By Daniel Perez-Crouse
The month of May saw much activity over the proposed Portland Public Schools (PPS) 2022-2023 budget of $1.87 billion, involving its introduction, work sessions and input from faculty and local communities.
The slogan attached to the budget is, “Out of challenging times, we move forward together.” The challenging times being a proliferation of Portland’s issues with COVID-19, violence, mental health and the well-known struggles faced by schools as a result. But the future may hold additional challenges based on some of the budget’s strategies.
One of the main challenges outlined is the PPS General Fund (which primarily funds all PPS operations), is estimated to receive $704 million – whereas the projected costs will be $744 million. The primary driver of excessive costs are salary and benefits for faculty and staff.
There’s also the issue of a projected 3,400 decrease in students next year. For reasons that were are not parsed out as of yet, the highest decrease was shown to be in elementary schools.
This led to proposing the Board of Education use $40 million dollars from reserves to close the shortfall. This would potentially decrease their 11 percent annual General Fund revenue to six percent (going from $91 million to $51 million).
The report states that, “Although we are able to keep pace with expenditures because of our one-time revenue, this is not a sustainable strategy and will need to be addressed as one-time monies go away.” This caused a slight stir during the April 26 reveal meeting.
The fear, noted by some Board members, is the lack of a clear, defined plan to build those funds back up – especially since such a large amount would be spent. Vice Chair on the Board of Education, Andrew Scott, mused that maybe “magic fairy money” might come from nowhere to alleviate this stress, but the hope of what “might happen” can’t be counted on as a Board.
Superintendent Guadalupe Guerrero anticipated this concern and is looking for creative solutions going forward, while acknowledging the reality that, “we can spend a little more now, but it’ll hurt a little more later.”
Scott delved into a few more specifics in a May 10 meeting. He said relying on one-time funds now means lessening the need for faculty and staff cuts. But if there’s not an increase in enrollment or new funds to help supplement the revenue issue, cuts could happen later in more severe fashion.
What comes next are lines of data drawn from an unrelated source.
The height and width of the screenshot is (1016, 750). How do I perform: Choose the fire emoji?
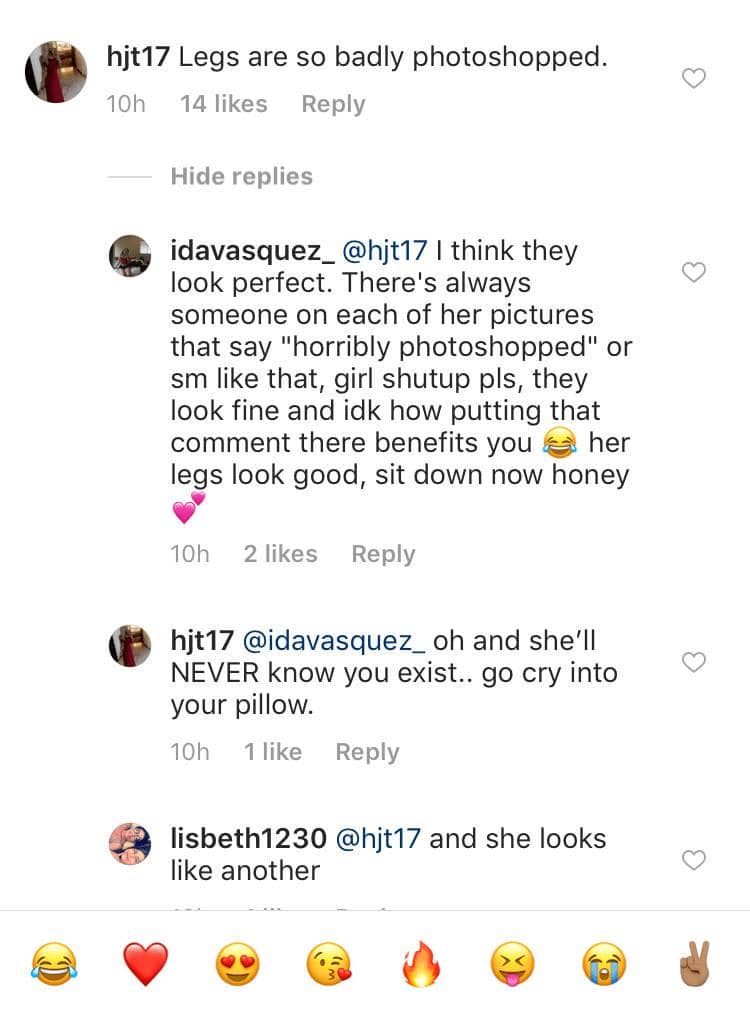[421, 964]
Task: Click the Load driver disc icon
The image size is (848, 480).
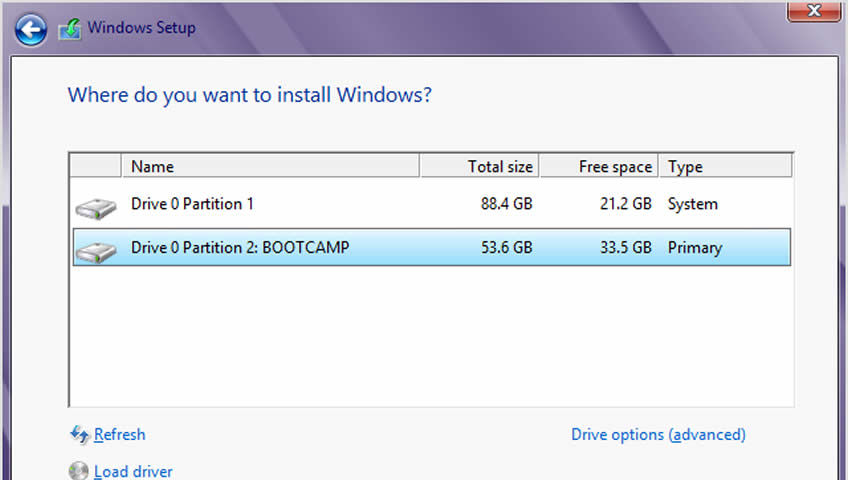Action: (x=79, y=470)
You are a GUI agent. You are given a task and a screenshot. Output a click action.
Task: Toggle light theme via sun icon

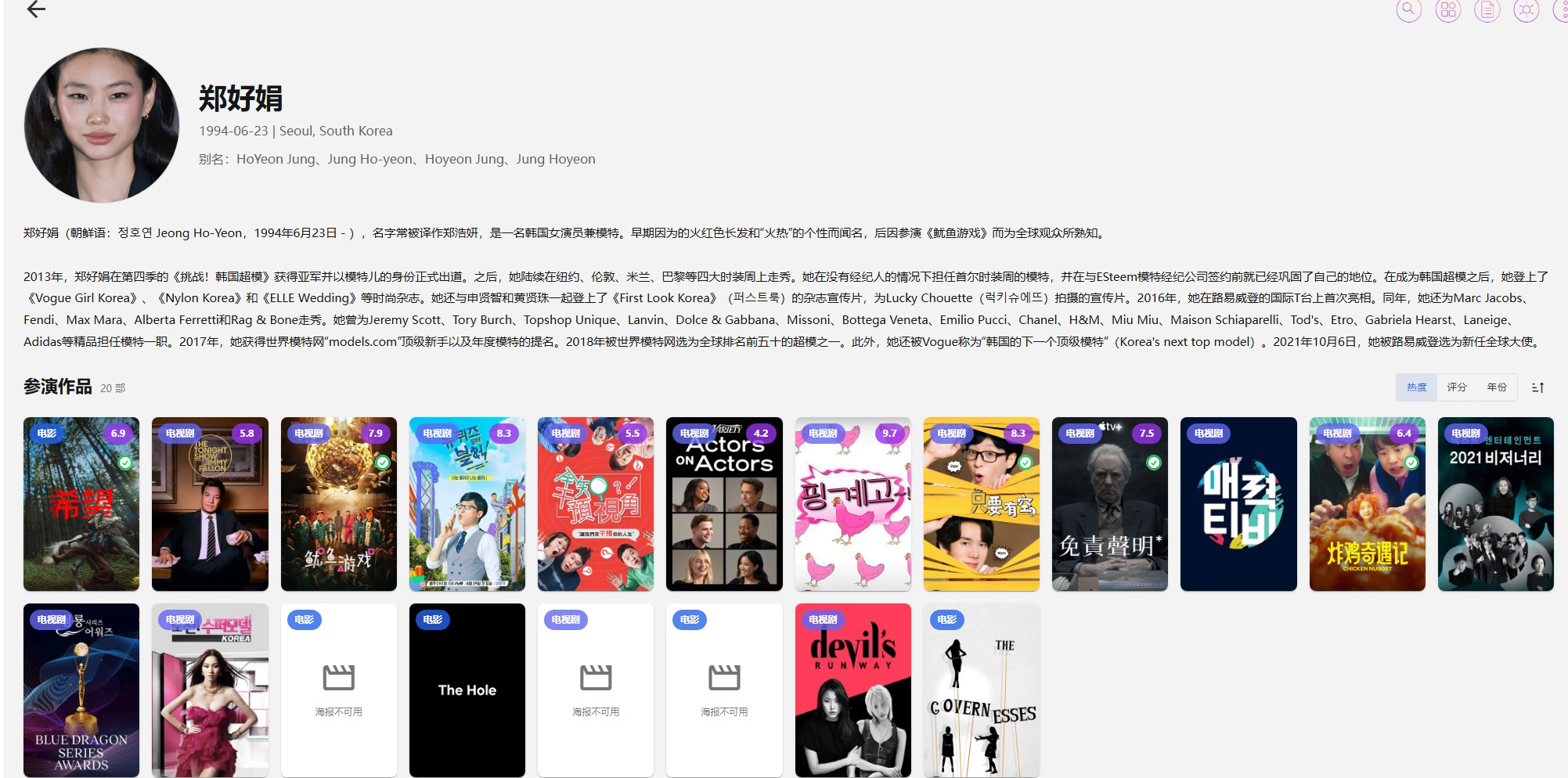click(x=1526, y=10)
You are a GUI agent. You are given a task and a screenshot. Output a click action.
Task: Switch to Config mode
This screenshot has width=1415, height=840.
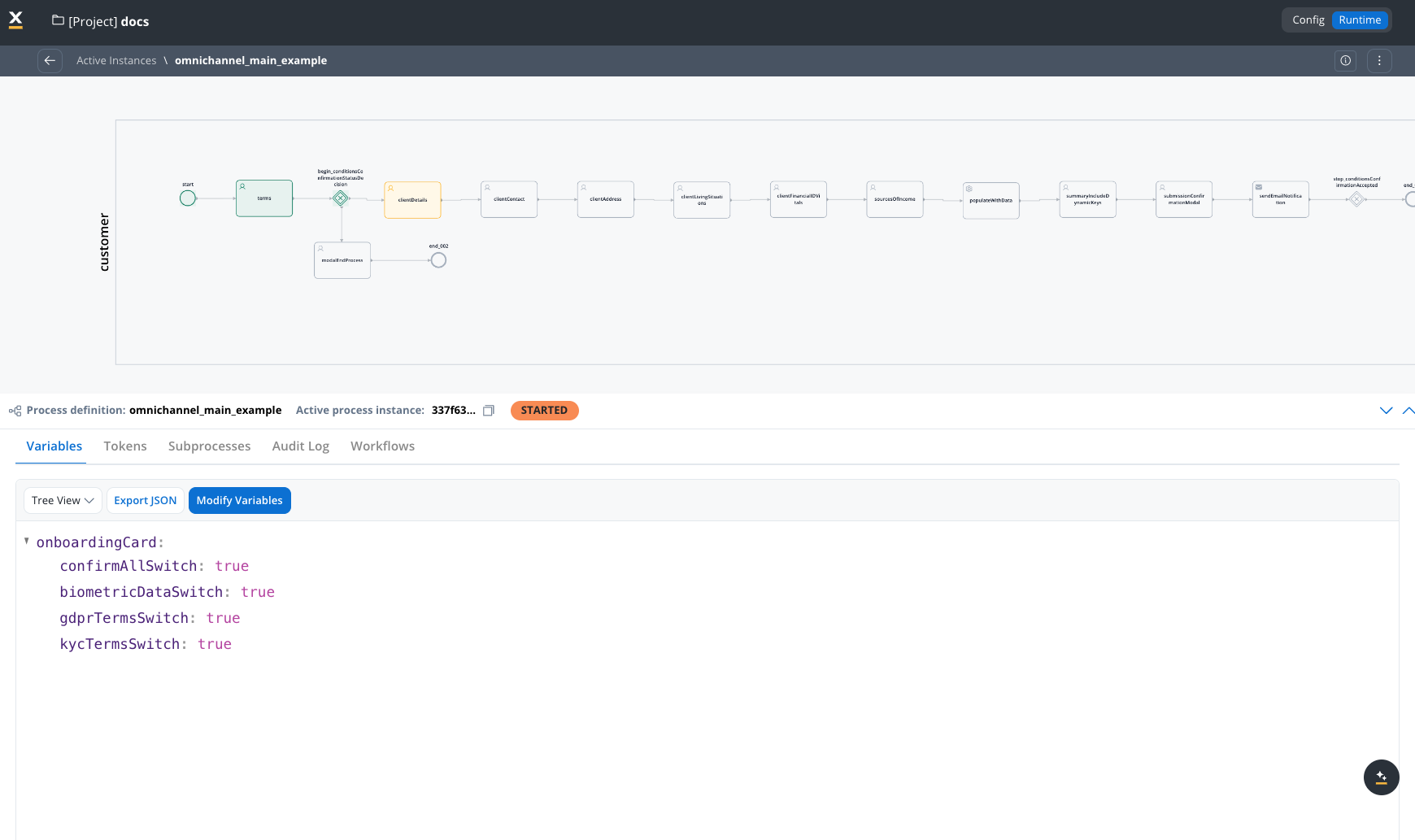(1308, 20)
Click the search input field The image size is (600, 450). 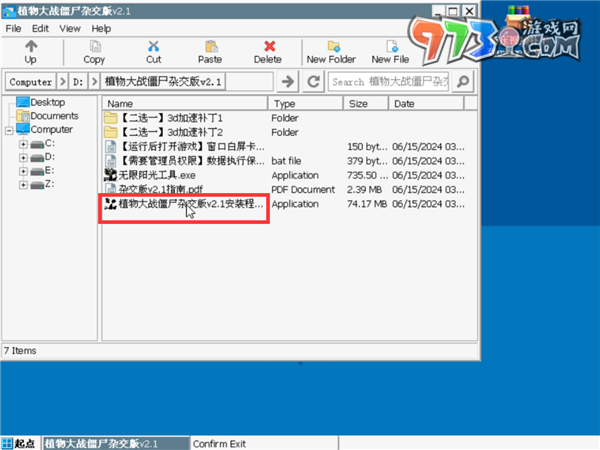click(x=403, y=81)
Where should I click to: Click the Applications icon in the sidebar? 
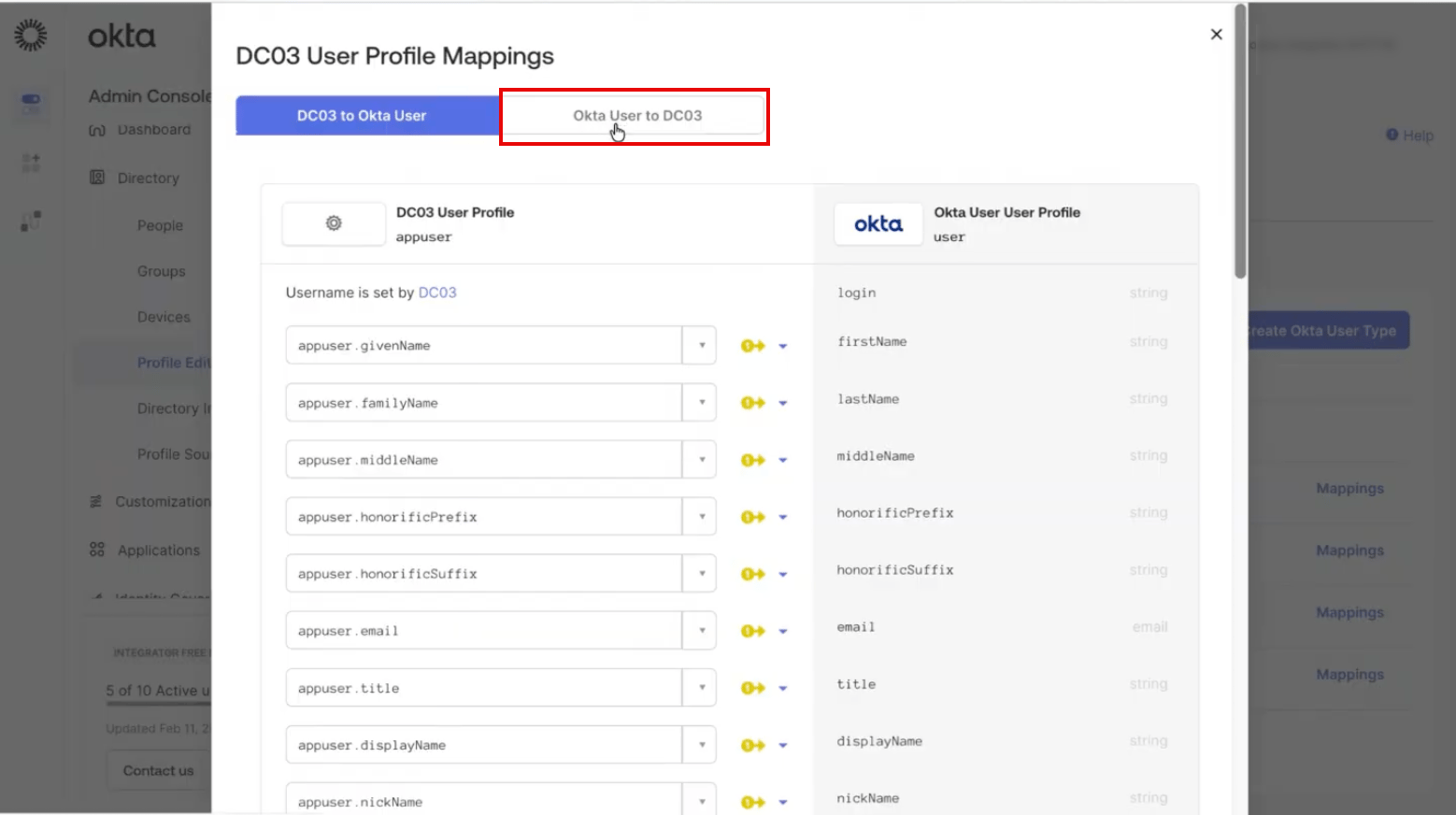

As for the specifics of the plan, $118 million of targeted state and one-time federal funds will prioritize five areas: address unfinished learning as a result of the pandemic, increase learning opportunities, make meaningful progress on our community’s top priorities, provide high-quality emotional/mental health and create more time for professional educators to plan and prepare.
Part of the “address unfinished learning as a result of the pandemic” area is what the proposal touts as the “largest summer programming in PPS History.” This includes things like an arts academy, math program, early kindergarten transition and more.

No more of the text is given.